▶ [PROMPT A]
Rewrite the off-grid mortgage thread starting with "Does anyone know" and going on through "with a mortgage?", putting "lot loan" in place of "land loan".
▶ [PROMPT B]
In the off-grid mortgage thread, what down payment did the bank VP say the bank would want before considering a loan on an off-grid home?

▶ [TEXT EXTRACT]
——
# Off the Grid Mortgage



## luckysranch (Jun 24, 2005)

Does anyone know of a mortgage company that finances off the grid properties. We have several Amish properties in which people have expressed the wish to purchase and stay off the grid. You can get a land loan, but the interest rate would be higher and the loan terms shorter making the monthly payments rather high.


----------



## no1cowboy (May 2, 2004)

Why would having power or not make a differance with a mortgage?


----------



## Argono (Apr 8, 2008)

Probably having to do with being able to recoup the cost through resale if the original buyer defaulted or such.


----------



## Jim-mi (May 15, 2002)

Some friends had to bring in the grid to get the mortgage bucks to build their house.
bummer


----------



## otobesane1 (May 27, 2008)

Argono is exactly right. A friend who is the VP of our local bank confirmed the same thing. They want to make sure that they can recoup the most money in the event of a foreclosure. He did say that they would consider a loan on an off grid home if the owner put up a significant down payment in the 50 percent range. The loan to value ration would have to be way tilted in the bank's favor for them to even consider the loan. Another consideration would be if the land was owned free and clear and the owner put it up as collateral against the home loan.

TK


----------



## sammyd (Mar 11, 2007)

We had the same reaction when we looked at an Amish house, they'll lend you the dough but you'd better have a sizeable down. In WI now it is illegal for the Amish to remove the electric when they purchase an on grid property. They can disconnect but all the stuff must stay in place.


----------
——
▶ [INFORMATION PROVIDED]
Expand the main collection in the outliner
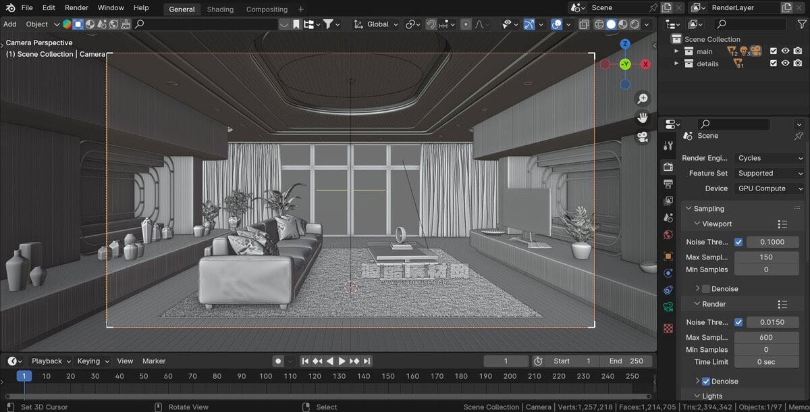Screen dimensions: 810x412 pyautogui.click(x=677, y=51)
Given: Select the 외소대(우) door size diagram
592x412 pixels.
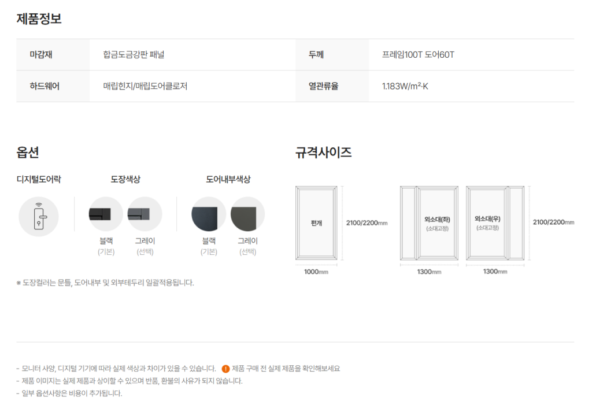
——
▶ [OUTPUT A]
Does anyone know of a mortgage company that finances off the grid properties. We have several Amish properties in which people have expressed the wish to purchase and stay off the grid. You can get a lot loan, but the interest rate would be higher and the loan terms shorter making the monthly payments rather high.


----------



## no1cowboy (May 2, 2004)

Why would having power or not make a differance with a mortgage?

▶ [OUTPUT B]
A significant down payment in the 50 percent range.